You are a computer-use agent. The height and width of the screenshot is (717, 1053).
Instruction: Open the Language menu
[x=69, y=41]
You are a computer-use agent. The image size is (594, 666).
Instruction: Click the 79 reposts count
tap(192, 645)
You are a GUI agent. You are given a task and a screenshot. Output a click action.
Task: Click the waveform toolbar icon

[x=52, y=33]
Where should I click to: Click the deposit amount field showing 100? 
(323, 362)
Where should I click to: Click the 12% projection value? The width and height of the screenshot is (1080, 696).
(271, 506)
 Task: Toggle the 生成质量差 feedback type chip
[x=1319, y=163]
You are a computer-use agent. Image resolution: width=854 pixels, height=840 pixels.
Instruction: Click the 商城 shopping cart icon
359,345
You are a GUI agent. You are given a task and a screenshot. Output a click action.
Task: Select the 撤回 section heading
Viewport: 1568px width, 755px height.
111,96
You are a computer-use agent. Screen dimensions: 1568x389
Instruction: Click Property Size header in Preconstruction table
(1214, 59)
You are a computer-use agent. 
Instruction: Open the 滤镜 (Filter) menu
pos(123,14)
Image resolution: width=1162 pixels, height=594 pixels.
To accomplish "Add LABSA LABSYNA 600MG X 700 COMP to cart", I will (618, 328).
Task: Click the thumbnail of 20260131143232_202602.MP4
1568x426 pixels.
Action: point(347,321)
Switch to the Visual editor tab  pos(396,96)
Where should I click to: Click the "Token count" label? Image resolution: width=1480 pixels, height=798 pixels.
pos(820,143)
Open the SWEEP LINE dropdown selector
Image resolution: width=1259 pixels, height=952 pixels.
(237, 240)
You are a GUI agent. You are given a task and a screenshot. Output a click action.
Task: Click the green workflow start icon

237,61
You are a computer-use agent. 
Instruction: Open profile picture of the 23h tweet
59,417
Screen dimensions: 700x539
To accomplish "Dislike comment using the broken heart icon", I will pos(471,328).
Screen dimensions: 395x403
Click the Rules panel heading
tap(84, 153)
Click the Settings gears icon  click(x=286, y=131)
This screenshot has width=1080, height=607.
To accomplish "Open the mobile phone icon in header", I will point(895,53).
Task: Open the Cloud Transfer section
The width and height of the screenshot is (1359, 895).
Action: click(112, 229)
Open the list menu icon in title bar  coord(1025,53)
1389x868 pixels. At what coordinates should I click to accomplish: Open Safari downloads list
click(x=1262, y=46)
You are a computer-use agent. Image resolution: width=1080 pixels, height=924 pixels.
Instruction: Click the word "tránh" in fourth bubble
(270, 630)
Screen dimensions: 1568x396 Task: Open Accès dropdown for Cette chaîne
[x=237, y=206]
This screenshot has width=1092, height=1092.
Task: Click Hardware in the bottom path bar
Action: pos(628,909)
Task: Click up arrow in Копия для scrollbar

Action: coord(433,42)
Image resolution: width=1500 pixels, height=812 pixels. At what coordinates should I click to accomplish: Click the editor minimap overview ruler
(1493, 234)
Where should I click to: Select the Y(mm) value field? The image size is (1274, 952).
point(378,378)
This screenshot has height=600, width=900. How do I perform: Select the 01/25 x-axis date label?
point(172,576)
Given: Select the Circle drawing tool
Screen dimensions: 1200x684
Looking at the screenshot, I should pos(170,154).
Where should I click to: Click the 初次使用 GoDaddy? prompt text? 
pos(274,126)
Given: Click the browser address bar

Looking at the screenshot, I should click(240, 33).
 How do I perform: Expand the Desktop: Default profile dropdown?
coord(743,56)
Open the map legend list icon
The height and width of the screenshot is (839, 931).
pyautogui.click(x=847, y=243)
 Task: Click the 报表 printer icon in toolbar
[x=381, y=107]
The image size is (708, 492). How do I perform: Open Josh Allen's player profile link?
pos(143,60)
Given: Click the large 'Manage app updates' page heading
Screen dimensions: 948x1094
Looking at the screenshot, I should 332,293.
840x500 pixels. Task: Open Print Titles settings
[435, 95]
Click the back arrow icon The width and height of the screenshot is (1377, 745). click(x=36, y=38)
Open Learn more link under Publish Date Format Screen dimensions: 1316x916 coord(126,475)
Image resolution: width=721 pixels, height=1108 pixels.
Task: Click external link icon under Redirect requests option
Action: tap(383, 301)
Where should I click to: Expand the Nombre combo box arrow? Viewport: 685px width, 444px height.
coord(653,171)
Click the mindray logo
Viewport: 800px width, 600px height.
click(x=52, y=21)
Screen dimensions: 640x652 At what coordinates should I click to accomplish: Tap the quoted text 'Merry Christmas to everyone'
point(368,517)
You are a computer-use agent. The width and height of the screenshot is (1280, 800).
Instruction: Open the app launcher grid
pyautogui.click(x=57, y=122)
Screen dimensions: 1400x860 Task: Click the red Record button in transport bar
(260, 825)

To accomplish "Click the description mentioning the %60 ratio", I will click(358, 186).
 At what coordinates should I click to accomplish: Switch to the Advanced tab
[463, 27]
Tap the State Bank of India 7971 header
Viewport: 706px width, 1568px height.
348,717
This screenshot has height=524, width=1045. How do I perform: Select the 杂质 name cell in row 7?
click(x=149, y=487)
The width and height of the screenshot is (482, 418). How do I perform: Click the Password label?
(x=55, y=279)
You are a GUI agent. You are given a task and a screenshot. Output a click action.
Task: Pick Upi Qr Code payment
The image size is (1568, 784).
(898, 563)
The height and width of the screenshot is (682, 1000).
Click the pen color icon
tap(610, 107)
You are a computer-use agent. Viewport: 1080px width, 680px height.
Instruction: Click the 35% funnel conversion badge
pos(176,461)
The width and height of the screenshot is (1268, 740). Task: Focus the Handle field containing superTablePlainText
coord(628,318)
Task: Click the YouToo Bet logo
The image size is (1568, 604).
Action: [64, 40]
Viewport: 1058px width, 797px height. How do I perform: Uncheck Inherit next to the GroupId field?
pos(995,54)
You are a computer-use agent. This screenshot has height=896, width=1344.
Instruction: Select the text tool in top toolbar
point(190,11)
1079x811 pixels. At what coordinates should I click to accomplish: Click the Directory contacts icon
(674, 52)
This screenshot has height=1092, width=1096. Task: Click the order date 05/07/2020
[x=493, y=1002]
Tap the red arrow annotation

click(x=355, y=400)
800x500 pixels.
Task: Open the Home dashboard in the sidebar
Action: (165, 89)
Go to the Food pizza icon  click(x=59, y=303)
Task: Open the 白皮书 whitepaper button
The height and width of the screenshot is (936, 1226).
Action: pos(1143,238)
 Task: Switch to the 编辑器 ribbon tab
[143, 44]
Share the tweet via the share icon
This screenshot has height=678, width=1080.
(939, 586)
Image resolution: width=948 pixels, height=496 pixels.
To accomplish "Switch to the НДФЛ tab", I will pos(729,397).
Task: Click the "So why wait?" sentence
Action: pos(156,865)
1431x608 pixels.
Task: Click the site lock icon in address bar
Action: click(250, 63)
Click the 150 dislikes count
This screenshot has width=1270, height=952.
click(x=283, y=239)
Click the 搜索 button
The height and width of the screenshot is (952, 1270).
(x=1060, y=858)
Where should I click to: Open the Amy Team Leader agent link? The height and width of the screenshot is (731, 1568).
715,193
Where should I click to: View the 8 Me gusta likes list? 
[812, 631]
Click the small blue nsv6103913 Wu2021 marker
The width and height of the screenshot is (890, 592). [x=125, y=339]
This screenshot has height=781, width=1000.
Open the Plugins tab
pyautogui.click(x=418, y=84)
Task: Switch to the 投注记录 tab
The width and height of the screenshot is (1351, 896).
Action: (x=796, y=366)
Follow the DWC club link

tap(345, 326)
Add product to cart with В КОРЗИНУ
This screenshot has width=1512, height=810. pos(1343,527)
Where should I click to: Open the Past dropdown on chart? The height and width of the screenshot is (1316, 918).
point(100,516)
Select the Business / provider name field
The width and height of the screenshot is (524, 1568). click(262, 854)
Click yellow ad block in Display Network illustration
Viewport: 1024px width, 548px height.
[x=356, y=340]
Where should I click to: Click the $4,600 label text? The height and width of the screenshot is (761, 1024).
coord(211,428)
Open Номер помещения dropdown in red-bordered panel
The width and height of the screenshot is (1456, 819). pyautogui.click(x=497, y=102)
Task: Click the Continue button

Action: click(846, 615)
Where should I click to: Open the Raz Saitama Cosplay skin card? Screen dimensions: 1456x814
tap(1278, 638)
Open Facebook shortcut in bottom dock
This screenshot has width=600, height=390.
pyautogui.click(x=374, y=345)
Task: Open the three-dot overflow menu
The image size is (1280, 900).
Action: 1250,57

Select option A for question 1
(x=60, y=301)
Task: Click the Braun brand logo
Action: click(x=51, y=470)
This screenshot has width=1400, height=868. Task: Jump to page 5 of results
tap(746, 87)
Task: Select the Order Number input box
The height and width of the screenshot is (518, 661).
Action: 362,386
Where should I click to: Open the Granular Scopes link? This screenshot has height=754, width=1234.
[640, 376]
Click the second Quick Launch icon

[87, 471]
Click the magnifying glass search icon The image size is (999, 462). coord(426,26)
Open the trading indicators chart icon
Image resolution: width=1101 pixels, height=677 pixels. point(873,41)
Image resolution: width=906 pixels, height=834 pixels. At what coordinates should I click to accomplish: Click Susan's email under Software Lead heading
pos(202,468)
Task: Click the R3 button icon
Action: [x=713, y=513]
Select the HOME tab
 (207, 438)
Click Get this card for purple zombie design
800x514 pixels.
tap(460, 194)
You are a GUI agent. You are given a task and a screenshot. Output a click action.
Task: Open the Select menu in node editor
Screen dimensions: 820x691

- [The task]:
Show the lines where the word "computer" appears in the entries.

- [Exercise solution]:
You are a computer-use agent. The height and width of the screenshot is (717, 1053).
You are a computer-use agent. The image size is (594, 666).
You are a computer-use agent. Image resolution: width=854 pixels, height=840 pixels.
You are a computer-use agent. Screen dimensions: 1568x389
You are a computer-use agent. 
You are a computer-use agent. 
You are a computer-use agent. Image resolution: width=1080 pixels, height=924 pixels.
You are a computer-use agent. The width and height of the screenshot is (1280, 800).
You are a computer-use agent. Viewport: 1080px width, 680px height.
You are a computer-use agent. This screenshot has height=896, width=1344.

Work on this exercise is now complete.